#### [Задания]
1. В каком городе, согласно эссе «Жребий», родился Дан Цалка?
2. Изложите содержание эссе «Жребий» в двух предложениях.
3. Перепишите фрагмент эссе «Жребий», начиная со слов «Он гражданин мира, география» и продолжая до слов «в универсальном ключе.», заменив «гражданин мира» на «космополит».

#### [Исходный текст]

------------------------------------------------

«Диалог»  
РОССИЙСКО-ИЗРАИЛЬСКИЙ АЛЬМАНАХ ЕВРЕЙСКОЙ КУЛЬТУРЫ
 

Главная > Архив выпусков > Выпуск 7-8 (Том 1) > Приглашение к Диалогу

Лев АННИНСКИЙ

ЖРЕБИЙ

- Alea jacta est!

Цезарь

- Ale jak tam jest?

Цалка

Он гражданин мира, география его произведений обширна, его персонажи принадлежат культуре как таковой. Даже еврейские национальные мифы осмысляются им в универсальном ключе.

Это сказано в израильской прессе о Дане Цалке.

О себе я могу сказать как о гражданине мира с некоторой умозрительной натяжкой. Разумеется, в универсальном ключе можно осмыслить что угодно, этот ключ у меня торчит в сознании со времен веры в коммунизм как в универсальную отмычку ко всем на свете дверям. Но с тех пор, как мировое сообщество этот ключ выбросило, я честно пытаюсь вжиться в новые (точнее, старые) мифы: национальные, региональные, которые сменили мифологию классовой борьбы и алюминиевых снов Веры Павловны. Я понимаю, почему Дан Цалка предпочел «красоту мира» этим мерзостям.

В его опыте я ищу то, что связывает нас с ним не столько в эмпиреях универсума, сколько в эмпирике реальности, в которую нас метнул ХХ век. Первый контекст хорош, когда герой Льва Толстого кричит: «Всё во мне, и я во всем!» Но потом герой оказывается не «во всём», а в мясорубке Отечественной войны... как и наше с Даном поколение сто тридцать лет спустя.

Мы почти ровесники. Он родился «до начала астрологической весны 1936 года, под созвездием Рыб», а я - незадолго до злодейского убийства товарища Кирова под советскими звездами. Он родился в Варшаве, и его еврейско-польская семья запросто могла угодить в Освенцим, но укрылась в СССР, точнее, в Казахстане. Я родился на Дону, и если бы моя еврейско-казачья семья не перебралась в Москву, - запросто угодил бы в фашистскую газовую печь, впрочем, и из Москвы меня эвакуировали на Урал.

------------------------------------------------

#### [Исходные данные]

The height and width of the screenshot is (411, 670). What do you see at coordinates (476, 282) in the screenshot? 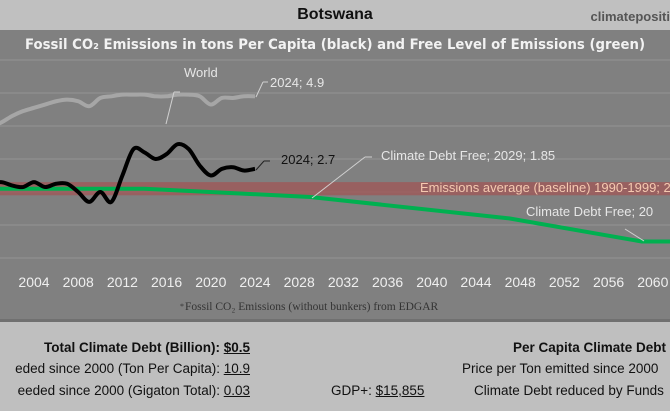
I see `x-tick-label: 2044` at bounding box center [476, 282]. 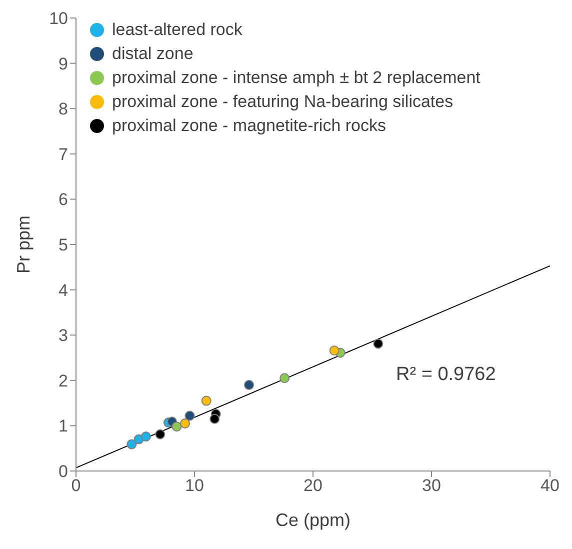 I want to click on y-tick-label: 7, so click(x=63, y=154).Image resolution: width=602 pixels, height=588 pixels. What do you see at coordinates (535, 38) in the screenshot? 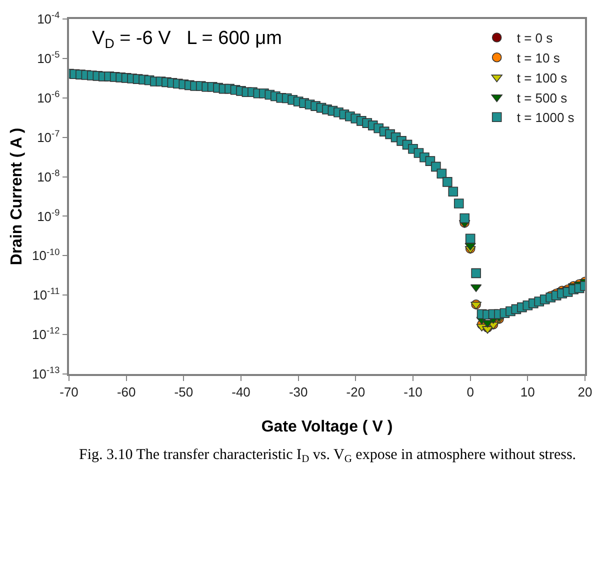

------------------------------------------------

#### [Ответы по заданиям]
1. Дан Цалка родился в Варшаве.

2. Автор сопоставляет себя с Даном Цалкой, которого израильская пресса называет гражданином мира, и ищет в его опыте то, что связывает их в реальности, куда их метнул ХХ век. Они почти ровесники: Цалка родился в 1936 году в Варшаве, и его семья укрылась в СССР, в Казахстане, а автор родился на Дону, его семья перебралась в Москву, откуда его эвакуировали на Урал.

3.
Он космополит, география его произведений обширна, его персонажи принадлежат культуре как таковой. Даже еврейские национальные мифы осмысляются им в универсальном ключе.